Provided entries:
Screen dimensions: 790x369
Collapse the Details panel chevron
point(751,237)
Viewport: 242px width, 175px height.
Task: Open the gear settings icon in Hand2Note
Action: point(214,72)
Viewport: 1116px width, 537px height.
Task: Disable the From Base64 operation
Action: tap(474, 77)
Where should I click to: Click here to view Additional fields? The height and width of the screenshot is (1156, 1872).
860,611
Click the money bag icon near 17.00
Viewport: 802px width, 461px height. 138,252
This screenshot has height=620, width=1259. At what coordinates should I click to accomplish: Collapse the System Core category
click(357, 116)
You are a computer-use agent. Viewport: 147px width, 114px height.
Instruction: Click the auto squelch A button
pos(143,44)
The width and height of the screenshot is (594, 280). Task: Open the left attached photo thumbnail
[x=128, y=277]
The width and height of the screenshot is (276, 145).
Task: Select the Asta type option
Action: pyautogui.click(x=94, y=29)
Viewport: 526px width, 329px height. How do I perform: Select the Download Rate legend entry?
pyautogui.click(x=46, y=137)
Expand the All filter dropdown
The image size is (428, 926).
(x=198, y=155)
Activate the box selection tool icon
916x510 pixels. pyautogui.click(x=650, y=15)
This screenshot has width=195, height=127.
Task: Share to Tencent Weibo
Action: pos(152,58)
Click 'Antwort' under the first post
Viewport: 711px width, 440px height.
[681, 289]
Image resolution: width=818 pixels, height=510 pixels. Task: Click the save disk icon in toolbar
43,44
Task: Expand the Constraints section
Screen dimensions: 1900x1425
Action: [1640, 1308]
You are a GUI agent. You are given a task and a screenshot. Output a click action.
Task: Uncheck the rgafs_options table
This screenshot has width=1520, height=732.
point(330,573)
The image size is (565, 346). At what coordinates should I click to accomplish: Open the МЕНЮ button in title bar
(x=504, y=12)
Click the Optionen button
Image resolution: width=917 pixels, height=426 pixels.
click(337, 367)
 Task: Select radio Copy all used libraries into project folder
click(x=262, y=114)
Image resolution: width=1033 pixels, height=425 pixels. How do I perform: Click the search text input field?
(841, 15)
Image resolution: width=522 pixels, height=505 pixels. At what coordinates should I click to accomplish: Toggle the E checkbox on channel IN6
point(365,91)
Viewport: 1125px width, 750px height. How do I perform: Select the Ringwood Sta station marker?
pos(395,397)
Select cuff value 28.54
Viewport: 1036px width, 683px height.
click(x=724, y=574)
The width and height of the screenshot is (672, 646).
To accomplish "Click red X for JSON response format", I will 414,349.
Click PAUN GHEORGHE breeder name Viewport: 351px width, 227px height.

Requirements: Starting at the beginning of the records and ending with the line that contains "Action: [1640, 1308]", reproduce those lines with every occurrence of "Collapse" switched to "Fold" and everything else unchanged.

Response to this task:
Screen dimensions: 790x369
Fold the Details panel chevron
point(751,237)
Viewport: 242px width, 175px height.
Task: Open the gear settings icon in Hand2Note
Action: point(214,72)
Viewport: 1116px width, 537px height.
Task: Disable the From Base64 operation
Action: tap(474, 77)
Where should I click to: Click here to view Additional fields? The height and width of the screenshot is (1156, 1872).
860,611
Click the money bag icon near 17.00
Viewport: 802px width, 461px height. 138,252
This screenshot has height=620, width=1259. At what coordinates should I click to accomplish: Fold the System Core category
click(357, 116)
You are a computer-use agent. Viewport: 147px width, 114px height.
Instruction: Click the auto squelch A button
pos(143,44)
The width and height of the screenshot is (594, 280). Task: Open the left attached photo thumbnail
[x=128, y=277]
The width and height of the screenshot is (276, 145).
Task: Select the Asta type option
Action: pyautogui.click(x=94, y=29)
Viewport: 526px width, 329px height. How do I perform: Select the Download Rate legend entry?
pyautogui.click(x=46, y=137)
Expand the All filter dropdown
The image size is (428, 926).
(x=198, y=155)
Activate the box selection tool icon
916x510 pixels. pyautogui.click(x=650, y=15)
This screenshot has width=195, height=127.
Task: Share to Tencent Weibo
Action: pos(152,58)
Click 'Antwort' under the first post
Viewport: 711px width, 440px height.
[681, 289]
Image resolution: width=818 pixels, height=510 pixels. Task: Click the save disk icon in toolbar
43,44
Task: Expand the Constraints section
Screen dimensions: 1900x1425
Action: [1640, 1308]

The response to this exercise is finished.